To develop the details, scenic designers Margery and Peter Spack used virtual reality glasses to walk through modern-day Verona on Google Earth. The two-story stage houses a stylized tower, a network of metal scaffolds, stairs painted extravagantly with flowers and a fake moon that changes with the scenes. Industrial elements mix with architectural notes inspired by buildings from the first century A.D., Margery Spack said.
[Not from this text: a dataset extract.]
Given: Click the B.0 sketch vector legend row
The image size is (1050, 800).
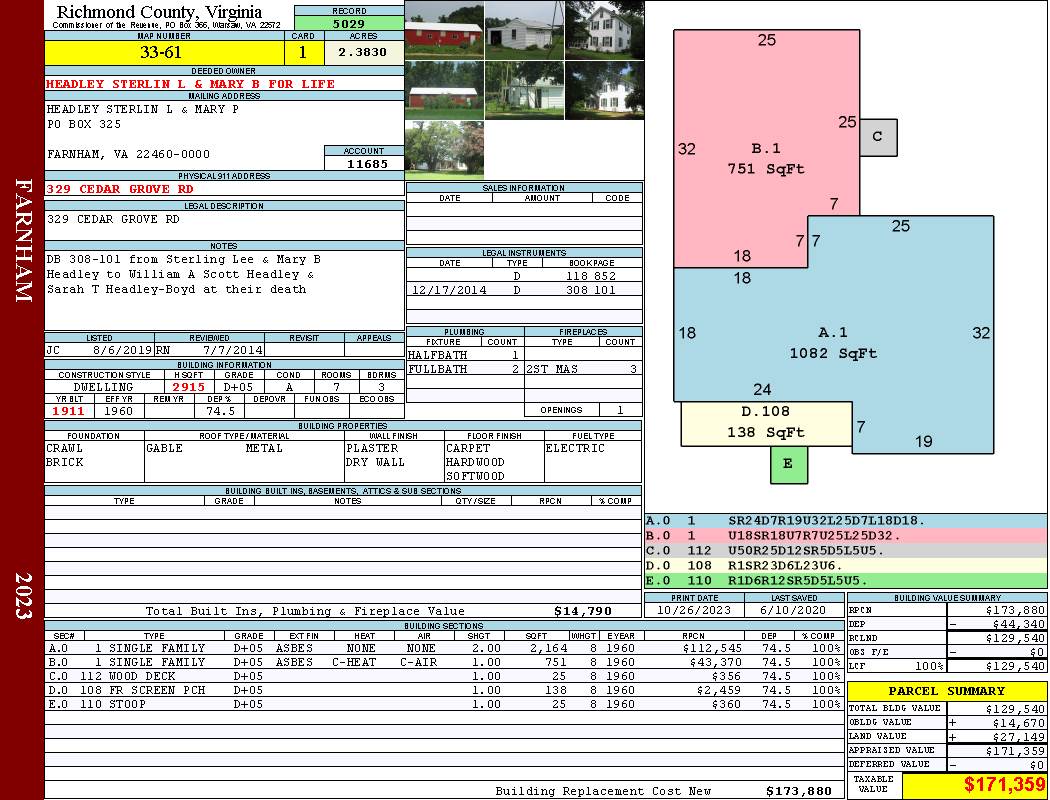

Araoz said the set is designed to remind the audience of “that first love that you have in middle school, high school — that when you think about it now, you smile, partly embarrassed, and partly excitedly in remembering it.”
Fun facts about the set
There’s no red. The set bursts with pink, gold, fuschia, blue, green and purple. But red, Araoz said, evokes “adult love” and blood, making the tone too mature and too tragic.
It has tidbits of Verona. The neon curlicues take their shape from street lamps in the Piazza Bra, the largest plaza in the city. The giant flowers painted on the tower were inspired by a gate of locks at La Casa di Giulietta, where tourists now go to profess their love to Juliet. And architectural elements throughout the set mirror the Scala della Ragione, a gothic staircase in a palace that once housed Verona’s city hall.
It’s in aesthetic disrepair. Parts of the tower are crumbling; metal scaffolding surrounds it. The tower represents “disarray” and the “deconstruction of society at Verona,” caused by strife between the Montague and Capulet families, said Araoz.
It moves. The glen’s trees are covered in colorful streamers, which catch the wind. The set highlights the trees behind it. The moon at the center of the tower changes as time passes in the play.